SEPTIEME MOYEN DE CASSATION

Il est fait grief à l'arrêt attaqué d'avoir fixé l'indemnité due à la succession pour l'occupation de la maison de Pont-L'Abbé à partir du mois d'octobre 2005 à la somme de 500 € par mois ;

aux motifs qu' « à partir du mois de novembre 2012, l'indemnité d'occupation doit être fixée à 500 € par mois » ;

alors 1°/ que la contradiction de motifs équivaut à l'absence de motifs ; qu'en l'espèce, pour ce qui concerne l'indemnité d'occupation due par L... O... au titre de l'occupation de la maison de Pont-L'Abbé à compter du décès de E... O..., la cour d'appel a, dans les motifs de sa décision, retenu qu'« à partir du mois de novembre 2012, l'indemnité d'occupation doit être fixée à 500 € par mois », et, dans le dispositif de sa décision, « fixé l'indemnité due à la succession pour l'occupation de la maison de Pont-L'Abbé à partir du mois d'octobre 2005 à la somme de 500 € par mois » ; qu'en statuant par des motifs contradictoires, la cour d'appel a violé l'article 455 du code de procédure civile ;

alors 2°/ qu'en toute hypothèse, l'objet du litige est déterminé par les prétentions respectives des parties telles qu'elles résultent de leurs conclusions respectives ; qu'en l'espèce, dans leurs conclusions d'appel respectives, M. L... O... et Mme R... O... s'accordaient pour dire que le montant de l'indemnité d'occupation relative à l'occupation par M. O... de la maison située à [...] après le décès de leur père sera déterminé dans le cadre des opérations de liquidation devant notaire ; qu'en jugeant qu'à partir du mois de novembre 2012, l'indemnité d'occupation devait être fixée à 500 € par mois, la cour d'appel a méconnu les termes du litige et violé l'article 4 du code de procédure civile.

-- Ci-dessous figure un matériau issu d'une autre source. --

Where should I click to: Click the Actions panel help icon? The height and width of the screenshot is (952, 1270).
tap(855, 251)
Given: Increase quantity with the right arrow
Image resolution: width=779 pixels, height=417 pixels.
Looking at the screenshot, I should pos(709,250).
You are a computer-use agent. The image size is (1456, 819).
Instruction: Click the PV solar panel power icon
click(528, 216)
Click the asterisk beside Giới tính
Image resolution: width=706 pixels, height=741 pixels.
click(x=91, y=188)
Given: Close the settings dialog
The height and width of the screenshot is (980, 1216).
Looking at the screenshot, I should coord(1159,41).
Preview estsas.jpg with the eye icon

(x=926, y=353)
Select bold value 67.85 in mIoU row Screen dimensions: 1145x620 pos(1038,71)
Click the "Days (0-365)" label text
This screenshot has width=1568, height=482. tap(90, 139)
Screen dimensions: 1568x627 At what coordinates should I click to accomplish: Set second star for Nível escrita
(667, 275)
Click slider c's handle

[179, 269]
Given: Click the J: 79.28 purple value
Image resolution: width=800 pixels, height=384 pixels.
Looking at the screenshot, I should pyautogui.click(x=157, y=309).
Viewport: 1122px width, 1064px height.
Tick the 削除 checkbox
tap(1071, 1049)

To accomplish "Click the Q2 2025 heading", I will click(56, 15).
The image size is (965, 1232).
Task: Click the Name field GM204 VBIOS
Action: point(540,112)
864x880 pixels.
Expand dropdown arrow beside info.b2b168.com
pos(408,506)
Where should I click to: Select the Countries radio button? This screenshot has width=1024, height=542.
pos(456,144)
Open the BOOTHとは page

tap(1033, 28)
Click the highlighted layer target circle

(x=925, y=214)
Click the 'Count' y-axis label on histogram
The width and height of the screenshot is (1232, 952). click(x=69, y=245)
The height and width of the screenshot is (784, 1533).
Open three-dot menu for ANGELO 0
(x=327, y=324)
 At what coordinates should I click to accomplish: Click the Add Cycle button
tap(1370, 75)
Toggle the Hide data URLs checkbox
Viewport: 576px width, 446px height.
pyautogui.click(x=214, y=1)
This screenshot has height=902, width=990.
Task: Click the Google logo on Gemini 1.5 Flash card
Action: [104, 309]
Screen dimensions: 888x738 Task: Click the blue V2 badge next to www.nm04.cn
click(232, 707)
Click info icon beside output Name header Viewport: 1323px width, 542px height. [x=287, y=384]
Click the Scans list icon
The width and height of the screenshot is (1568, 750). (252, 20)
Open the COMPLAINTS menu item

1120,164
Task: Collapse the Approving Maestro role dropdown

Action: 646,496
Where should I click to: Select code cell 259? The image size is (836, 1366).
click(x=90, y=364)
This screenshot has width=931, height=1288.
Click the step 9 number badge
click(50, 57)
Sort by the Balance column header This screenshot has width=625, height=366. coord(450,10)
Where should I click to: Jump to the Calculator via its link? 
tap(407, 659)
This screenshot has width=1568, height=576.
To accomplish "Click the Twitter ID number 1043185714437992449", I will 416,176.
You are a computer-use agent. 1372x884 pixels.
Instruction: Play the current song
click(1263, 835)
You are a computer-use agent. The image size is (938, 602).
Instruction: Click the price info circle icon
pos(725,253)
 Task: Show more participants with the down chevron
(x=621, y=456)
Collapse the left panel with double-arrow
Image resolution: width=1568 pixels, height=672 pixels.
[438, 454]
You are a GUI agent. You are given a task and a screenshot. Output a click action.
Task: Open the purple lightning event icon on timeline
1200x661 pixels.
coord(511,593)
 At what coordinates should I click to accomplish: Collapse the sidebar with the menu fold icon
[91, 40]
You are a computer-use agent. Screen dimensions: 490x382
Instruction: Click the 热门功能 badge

HUITIEME MOYEN DE CASSATION

Il est fait grief à l'arrêt attaqué d'avoir confirmé le jugement en ce qu'il avait dit que M. L... O... doit rapporter à la succession de ses parents la somme de 11.468,95 € correspondant aux avoirs bancaires ;

aux motifs que « M. E... O... et son fils M. L... O... étaient cotitulaires de plusieurs comptes, compte sur Livret Bleu, compte du Livret Fidélité, CODEVI, pour un montant global de 22.937, 91 euros ; que la cotitularité laisse présumer que les fonds sont détenus à hauteur de la moitié par chacun des titulaires, sauf preuve contraire ici non rapportée ; que M. O... devra rapporter à la succession la somme de 11.468, 95 euros, correspondant à la moitié des fonds se trouvant sur les comptes au moment du décès de E... O..., alors que la preuve est faite que ces comptes, sur lesquels seul M. L... O... avait accès, ont été vidés de leur contenu » ;

alors que le rapport ne se fait qu'à la succession du donateur ; qu'en disant que la somme de 11.468,95 €, correspondant à la moitié des fonds se trouvant sur les comptes dont il était cotitulaire avec son père, devait être rapportée par M. L... O... à la succession de ses parents et non pas seulement à celle de son père, la cour d'appel a violé l'article 850 du code civil.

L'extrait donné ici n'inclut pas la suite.